→ WHAT IS NEEDED
State how many lines in the records below include the word "screenshot". Give nothing but that number.

→ THE INPUT

╔══

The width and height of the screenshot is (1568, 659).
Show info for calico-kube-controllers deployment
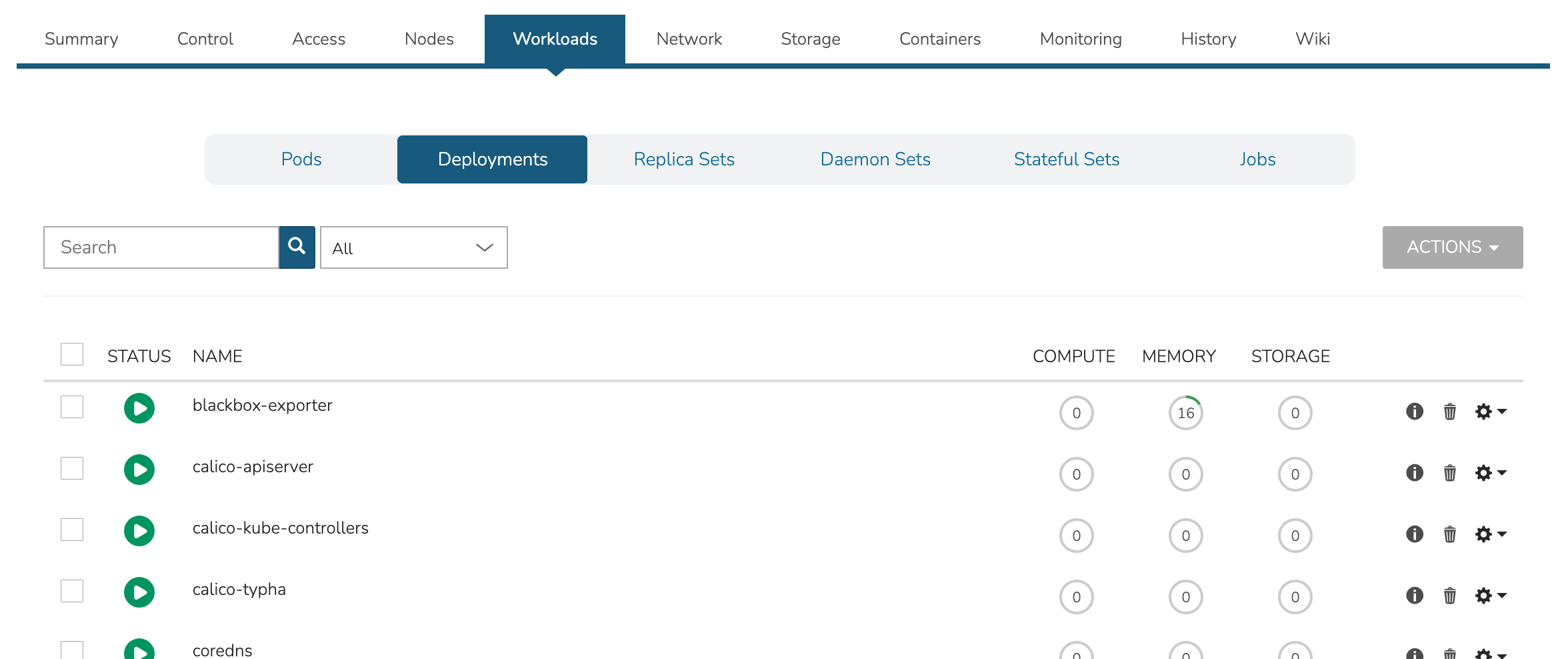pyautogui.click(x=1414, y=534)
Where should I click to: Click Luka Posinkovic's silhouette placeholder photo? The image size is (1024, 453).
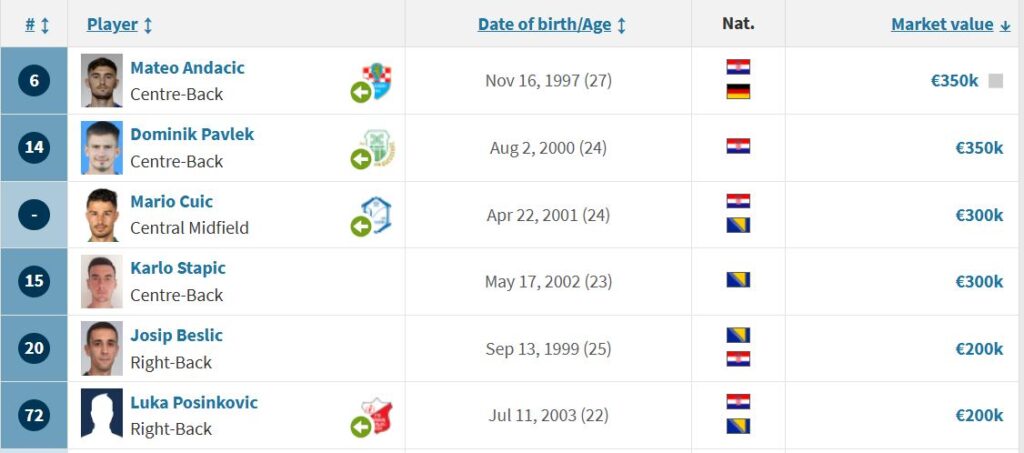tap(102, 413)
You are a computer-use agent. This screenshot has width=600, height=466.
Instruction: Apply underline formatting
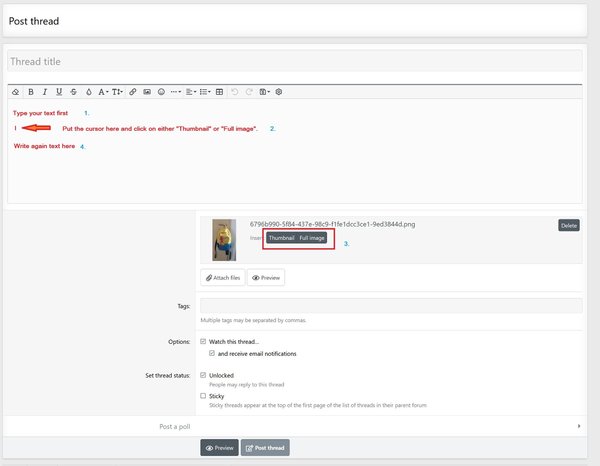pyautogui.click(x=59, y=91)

╚══
╔══

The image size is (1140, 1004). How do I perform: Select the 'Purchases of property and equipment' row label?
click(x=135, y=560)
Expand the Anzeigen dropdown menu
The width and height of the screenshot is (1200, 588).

╚══

→ COMPLETED EXERCISE
3